If it was meant to be another situation where __traits should be allowed but are not, it looks like they are currently allowed inside typeof.
Comment #3 by b2.temp — 2016-08-15T18:27:39Z
(In reply to Lodovico Giaretta from comment #2)
> (In reply to b2.temp from comment #1)
> If this was meant to be a workaround, it doesn't seem to work for me (the
> trait returns a type, while typeof expects an expression).
>
> If it was meant to be another situation where __traits should be allowed but
> are not, it looks like they are currently allowed inside typeof.
Yes, second case, sorry. It clearly doesn't work with the parent __traits.
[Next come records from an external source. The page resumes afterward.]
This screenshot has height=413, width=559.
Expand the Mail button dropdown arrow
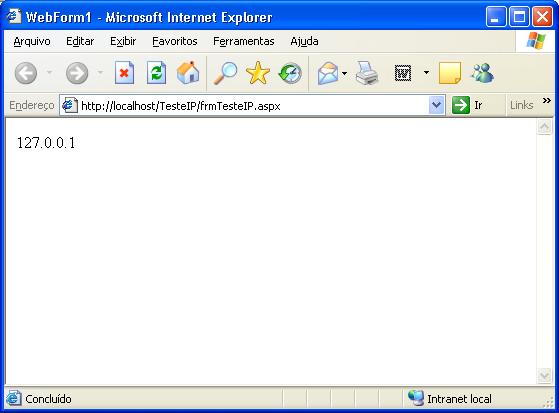pos(344,73)
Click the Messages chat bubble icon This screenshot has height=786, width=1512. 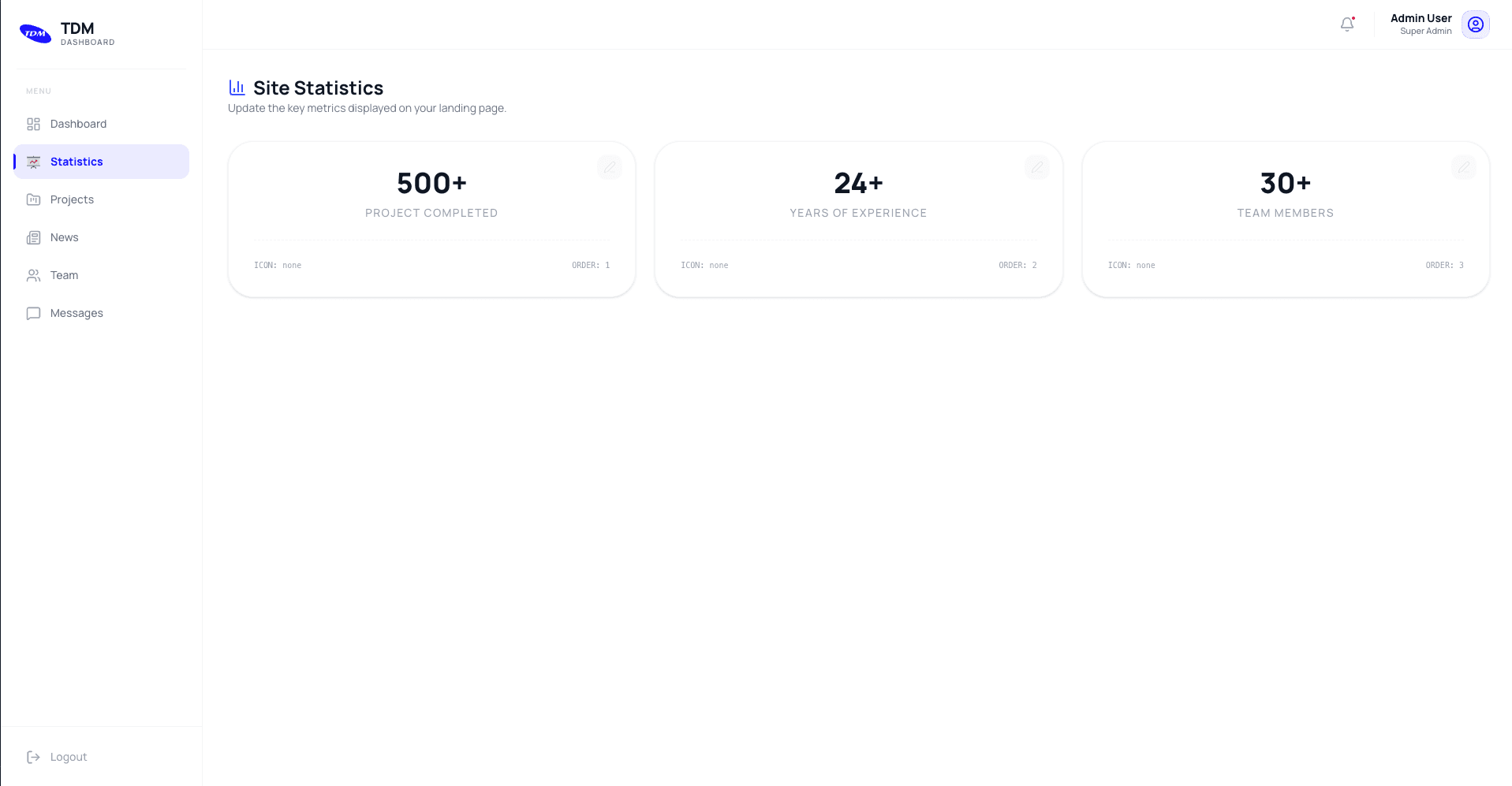pos(33,313)
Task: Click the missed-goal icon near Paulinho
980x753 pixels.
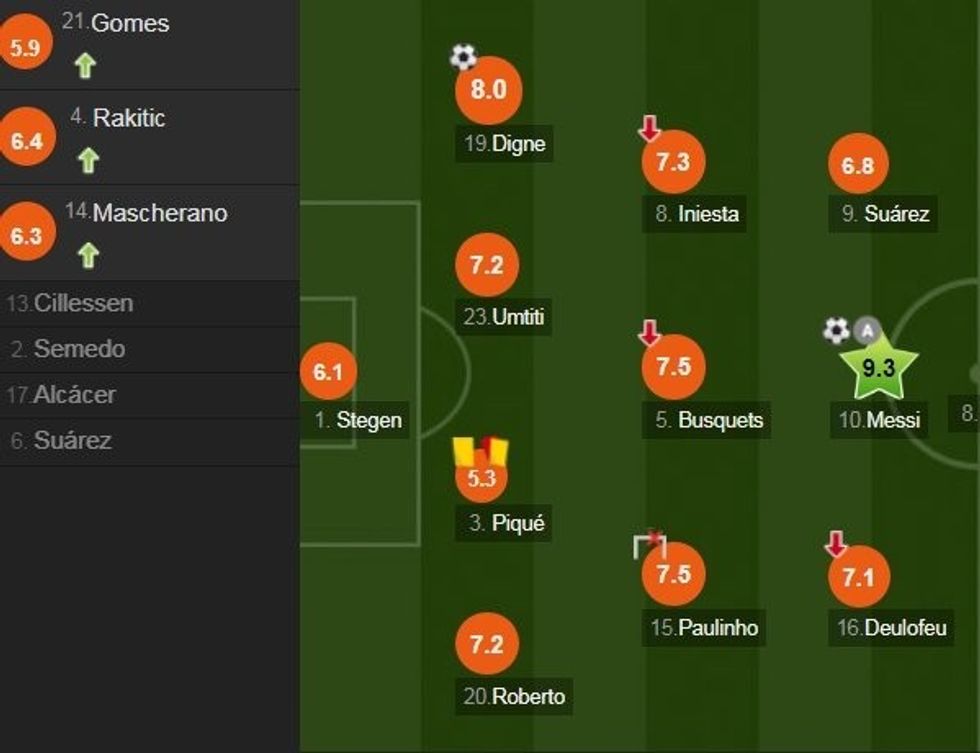Action: pyautogui.click(x=649, y=544)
Comment #4 by issues.dlang — 2016-08-15T19:23:19Z
Similarly,
template members(T)
{
alias members = __traits(allMembers, T);
}
doesn't work, whereas
template members(T)
{
alias members = AliasSeq!(__traits(allMembers, T));
}
does. And that's even more bizarre when you consider not only that AliasSeq is supposed to be equivalent to the "tuple" that the compiler uses for stuff like the result of __traits(allMembers, T), but this code
import std.meta;
template members(T)
{
alias members = AliasSeq!(__traits(allMembers, T));
}
struct S
{
int i;
string s;
}
void main()
{
pragma(msg, __traits(allMembers, S));
pragma(msg, AliasSeq!(__traits(allMembers, S)));
pragma(msg, members!S);
}
prints
tuple("i", "s")
tuple("i", "s")
tuple("i", "s")
meaning that all 3 are equivalent as far as pragma(msg, ...) is concerned. And changing main to
pragma(msg, typeof(__traits(allMembers, S)));
pragma(msg, typeof(AliasSeq!(__traits(allMembers, S))));
pragma(msg, typeof(members!S));
results in
(string, string)
(string, string)
(string, string)
So, it really seems like the fact that the result of __traits can't be aliased is a bug. And if it's not a bug, then it's an unnecessary (and confusing) inconsistency, and IMHO, it really should be fixed.